While the language around the program is tailored to master agents and their channel customers, a company spokesperson confirmed that the same level of service and benefits are available to value-added resellers (VARs), system integrators (Sis) and managed service providers (MSPs) and their clients.

Money is flowing into the channel in ways that are new to most small and midsize businesses (SMB), and to an extent, channel shops in the midmarket, as well. As outside interest in the channel continues to grow, we’re seeing more private equity pouring in and more partners shelling out big bucks to acquire other partners as a means of expansion. Likewise, the conversation around financing is growing louder as more partners are shifting to the recurring managed services model or trying to up-sell and cross-sell solutions that carry a hefty upfront price tag for their customers.

Kabbage says its new program is designed to help ease that pain and facilitate such conversations with clients. In particular, the lender emphasized the difficulty SMB and midmarket partners may have financing multi-product purchases through master agents or IT distributors.

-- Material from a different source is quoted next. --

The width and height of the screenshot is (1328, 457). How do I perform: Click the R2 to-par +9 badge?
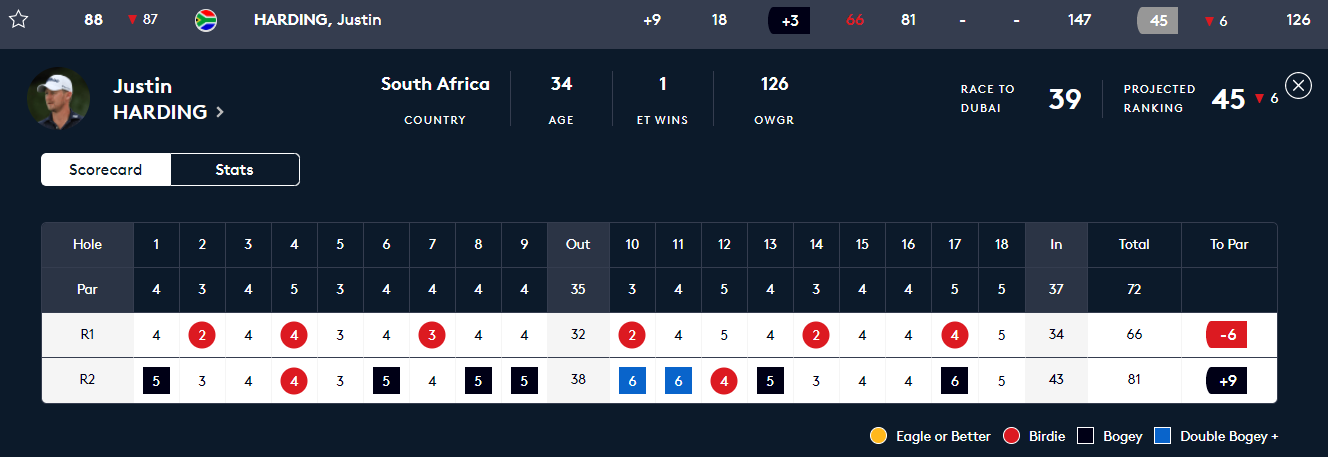(x=1227, y=381)
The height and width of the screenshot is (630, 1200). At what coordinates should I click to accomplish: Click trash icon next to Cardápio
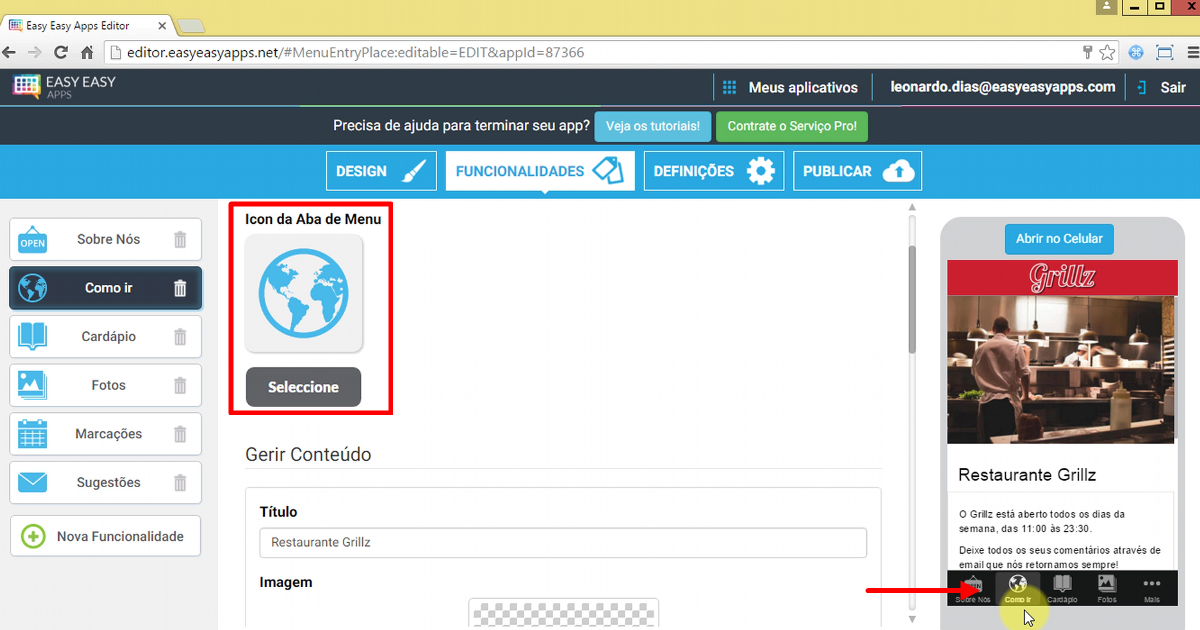[180, 337]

Procuring funds from traditional lending can take a long time, require short repayment lengths and add to the already overwhelming amount of paperwork partners have to handle on a day-to-day basis.

“Service providers are no longer required to cut their margins to fit a deal within a customer’s cash restraints or a manufacturer’s financing,” says Noel Hillman, Kabbage’s head of sales. “Kabbage provides agnostic financing to keep margins intact and provides the commission structure to enhance deal margins.”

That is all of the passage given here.